除非已正确配置并验证 VMware Identity Manager,否则,在尝试登录时,某些用户可能收到“未授权(错误代码 98)”(Not Authorized (Error Code 98)) 消息。

过程

  1. 创建采用 base64 编码的用户名和密码。
    运行以下命令以获取编码,并移除尾随“\n”字符。例如:
    echo -n 'sfadmin@ad.node.com:password1234!' | base64 | tr -d '\n'
    c2ZhZG1pbkBhZC5ub2RlLmNvbTpwYXNzd29yZDEyMzQhCg==
  2. 确认每个用户都可以对每个节点进行 API 调用。
    使用远程授权 curl 命令: curl -k -H 'Authorization: Remote <base64 encoding string>' https://<node FQDN>/api/v1/node/aaa/auth-policy。例如:
    curl -k -H 'Authorization: Remote c2ZhZG1pbkBhZC5ub2RlLmNvbTpwYXNzd29yZDEyMzQhCg==' /
    https://tmgr1.cptroot.com/api/v1/node/aaa/auth-policy
    这将返回授权策略设置,例如:
    {
      "_schema": "AuthenticationPolicyProperties",
      "_self": {
        "href": "/node/aaa/auth-policy",
        "rel": "self"
      },
      "api_failed_auth_lockout_period": 900,
      "api_failed_auth_reset_period": 900,
      "api_max_auth_failures": 5,
      "cli_failed_auth_lockout_period": 900,
      "cli_max_auth_failures": 5,
      "minimum_password_length": 12
    }
    如果该命令未返回错误,则表示 VMware Identity Manager 正常工作。无需执行进一步的步骤。如果 curl 命令返回错误,则用户可能会被锁定。
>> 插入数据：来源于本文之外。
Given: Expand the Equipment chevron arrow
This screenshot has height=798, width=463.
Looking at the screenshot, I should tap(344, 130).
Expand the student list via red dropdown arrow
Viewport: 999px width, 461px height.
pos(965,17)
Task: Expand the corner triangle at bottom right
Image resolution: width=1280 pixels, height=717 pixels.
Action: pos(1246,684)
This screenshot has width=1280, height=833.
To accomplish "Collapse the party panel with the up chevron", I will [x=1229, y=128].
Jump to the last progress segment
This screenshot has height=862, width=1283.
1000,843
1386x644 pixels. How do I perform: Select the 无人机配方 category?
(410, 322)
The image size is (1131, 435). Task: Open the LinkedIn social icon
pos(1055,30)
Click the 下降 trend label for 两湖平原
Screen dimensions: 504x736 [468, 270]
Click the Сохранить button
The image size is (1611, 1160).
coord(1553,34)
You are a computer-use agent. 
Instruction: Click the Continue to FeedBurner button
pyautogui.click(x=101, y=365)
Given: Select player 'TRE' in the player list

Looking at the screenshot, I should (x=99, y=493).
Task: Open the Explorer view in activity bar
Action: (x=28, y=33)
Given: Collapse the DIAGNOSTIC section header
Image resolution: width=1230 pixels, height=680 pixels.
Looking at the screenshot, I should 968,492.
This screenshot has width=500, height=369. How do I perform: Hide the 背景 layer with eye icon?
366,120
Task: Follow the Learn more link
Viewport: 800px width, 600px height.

    注: 帐户锁定策略是按节点设置和实施的。如果集群中的一个节点已锁定用户,其他节点可能未锁定该用户。
  3. 要在节点上重置用户锁定,请执行以下操作:
    1. 使用本地 NSX Manager 管理员用户检索授权策略:
      curl -k -u 'admin:<password>' https://nsxmgr/api/v1/node/aaa/auth-policy
    2. 将输出保存到当前工作目录中的 JSON 文件。
    3. 修改该文件以更改锁定时间段设置。
      例如,许多默认设置会应用锁定,并将锁定时间重置为 900 秒。更改这些值以启用立即重置,例如:
      {
        "_schema": "AuthenticationPolicyProperties",
        "_self": {
          "href": "/node/aaa/auth-policy",
          "rel": "self"
        },
        "api_failed_auth_lockout_period": 1,
        "api_failed_auth_reset_period": 1,
        "api_max_auth_failures": 5,
        "cli_failed_auth_lockout_period": 1,
        "cli_max_auth_failures": 5,
        "minimum_password_length": 12
      }
    4. 将所做更改应用到受影响的节点。
      curl -k -u 'admin:<password>' -H 'Content-Type: application/json' -d \
      @<modified_policy_setting.json> https://nsxmgr/api/v1/node/aaa/auth-policy
    5. (可选) 将授权策略设置文件恢复到以前的设置。
    这应可以解决锁定问题。如果您仍可以进行远程身份验证 API 调用,但仍无法通过浏览器登录,则浏览器存储缓存或 Cookie 可能无效。请清除您的缓存和 Cookie,然后重试。